Study Design: Retrospective review of a multicenter database.Objective: To determine the complication rates associated with surgical treatment of pediatric scoliosis and to assess variables associated with increased complication rates.Summary of Background Data: Wide variability is reported for complications associated with the operative treatment of pediatric scoliosis. Limited number of patients, surgeons and diagnoses occur in most reports. The Scoliosis Research Society (SRS) Morbidity and Mortality (M&M) database aggregates deidentified data, permitting determination of complication rates from large numbers of patients and surgeons.Methods: Cases of pediatric scoliosis (age ≤18 years), entered into the SRS M&M database from 2004-2007, were analyzed. Age, scoliosis type, type of instrumentation used, and complications were assessed.Results: 19,360 cases met inclusion criteria. 1,971 total complications (10.2%) occurred. Overall complication rates differed significantly among idiopathic, congenital, and neuromuscular cases (P<0.001). Neuromuscular scoliosis had the highest rate of complications (17.9%), followed by congenital scoliosis (10.6%), and idiopathic scoliosis (6.3%). Rates of neurological deficit also differed significantly based on scoliosis etiology (P<0.001), with the highest rate among congenital cases (2.0%), followed by neuromuscular types (1.1%), and idiopathic scoliosis (0.8%). Neuromuscular scoliosis and congenital scoliosis had the highest rates of mortality (0.3% each), followed by idiopathic scoliosis (0.02%). Higher rates of new neurological deficits were associated with revision procedures (p<0.001) and with the use of corrective osteotomies (p<0.001). The rates of new neurological deficit were significantly higher for procedures utilizing anterior screw only constructs (2.0%) or wire only constructs (1.7%), compared with pedicle screw only constructs (0.7%) (p<0.001).Conclusion: In this review of a large multicenter database of surgically treated pediatric scoliosis, neuromuscular scoliosis had the highest morbidity, but relatively high complication rates occurred in all groups. These data may be useful for pre-operative counseling and surgical decision making in the treatment of pediatric scoliosis.

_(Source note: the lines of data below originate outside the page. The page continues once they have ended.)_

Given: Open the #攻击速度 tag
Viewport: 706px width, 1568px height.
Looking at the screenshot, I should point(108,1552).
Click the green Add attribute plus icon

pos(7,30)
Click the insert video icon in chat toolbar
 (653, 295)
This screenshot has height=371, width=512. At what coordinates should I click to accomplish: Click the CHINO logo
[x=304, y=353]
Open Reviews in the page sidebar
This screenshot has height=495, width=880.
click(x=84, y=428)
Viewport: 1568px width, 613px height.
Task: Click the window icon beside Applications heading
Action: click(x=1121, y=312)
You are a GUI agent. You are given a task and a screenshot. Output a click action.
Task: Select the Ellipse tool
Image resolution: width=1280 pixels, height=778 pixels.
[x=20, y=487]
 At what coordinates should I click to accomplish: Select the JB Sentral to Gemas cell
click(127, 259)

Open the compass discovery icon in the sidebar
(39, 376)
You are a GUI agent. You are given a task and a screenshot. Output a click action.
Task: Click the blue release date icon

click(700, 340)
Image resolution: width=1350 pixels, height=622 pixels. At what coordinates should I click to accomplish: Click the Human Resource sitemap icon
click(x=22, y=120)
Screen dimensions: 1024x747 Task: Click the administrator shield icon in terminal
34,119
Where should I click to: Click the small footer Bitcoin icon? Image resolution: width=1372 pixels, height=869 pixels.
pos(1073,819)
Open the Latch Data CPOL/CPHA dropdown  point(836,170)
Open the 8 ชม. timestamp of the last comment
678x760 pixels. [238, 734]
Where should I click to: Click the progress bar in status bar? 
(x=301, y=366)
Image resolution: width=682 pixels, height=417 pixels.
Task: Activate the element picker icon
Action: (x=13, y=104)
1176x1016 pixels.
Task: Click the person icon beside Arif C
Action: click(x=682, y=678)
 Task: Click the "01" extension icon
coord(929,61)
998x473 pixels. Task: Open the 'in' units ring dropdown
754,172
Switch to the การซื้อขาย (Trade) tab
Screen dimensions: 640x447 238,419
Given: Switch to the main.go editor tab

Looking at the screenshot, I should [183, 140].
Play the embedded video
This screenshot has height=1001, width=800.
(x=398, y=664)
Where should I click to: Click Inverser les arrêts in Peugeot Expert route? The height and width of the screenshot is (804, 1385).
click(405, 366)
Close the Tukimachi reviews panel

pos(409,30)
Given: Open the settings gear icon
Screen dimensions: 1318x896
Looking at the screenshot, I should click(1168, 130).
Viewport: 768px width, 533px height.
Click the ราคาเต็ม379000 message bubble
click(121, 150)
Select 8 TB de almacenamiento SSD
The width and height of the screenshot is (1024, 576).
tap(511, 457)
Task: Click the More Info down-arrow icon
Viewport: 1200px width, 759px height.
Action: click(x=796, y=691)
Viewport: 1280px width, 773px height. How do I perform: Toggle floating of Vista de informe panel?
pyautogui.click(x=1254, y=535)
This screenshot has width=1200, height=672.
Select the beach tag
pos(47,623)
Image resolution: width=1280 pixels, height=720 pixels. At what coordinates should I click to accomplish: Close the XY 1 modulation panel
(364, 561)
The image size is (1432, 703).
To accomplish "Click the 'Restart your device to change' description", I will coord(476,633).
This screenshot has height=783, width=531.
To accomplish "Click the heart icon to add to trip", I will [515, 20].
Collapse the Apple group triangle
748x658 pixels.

[PubMed - as supplied by publisher]

There doesn't appear to be any recent literature about flatback in AIS. From what I've seen, I would say it's a very rare complication in AIS, at least using the current generation of implants, and especially when the surgeon has a lot of experience.


07-01-2011, 11:37 PM
Hi Linda,
Im glad you answered my post.
I see, so "flatback" is not the only concern.
So Hailey's is labeled idiopathic.
I forgot to mention. She's 13.
We just got diagnosis in March or April. It came on QUICK.
Since they found it in school and we got the referral to UCD and Shriners, I have watched it's progression with my eyes. Her #'s are 60 upper 39 or something lower. Although by the way I've watched it grow I'll bet it's higher now.
Dr Gupta said she us due to grow another 5-7 inched in puberty which is just now setting in.
We are on some wait list for surgery for July and other date is Sept. She cleared preop already and yes her pulmonary work showed resistance which she said was normal with kids with this curve.
I appreciate your replys!!

07-02-2011, 03:11 AM
Kim like linda said flatback is rare is AIS.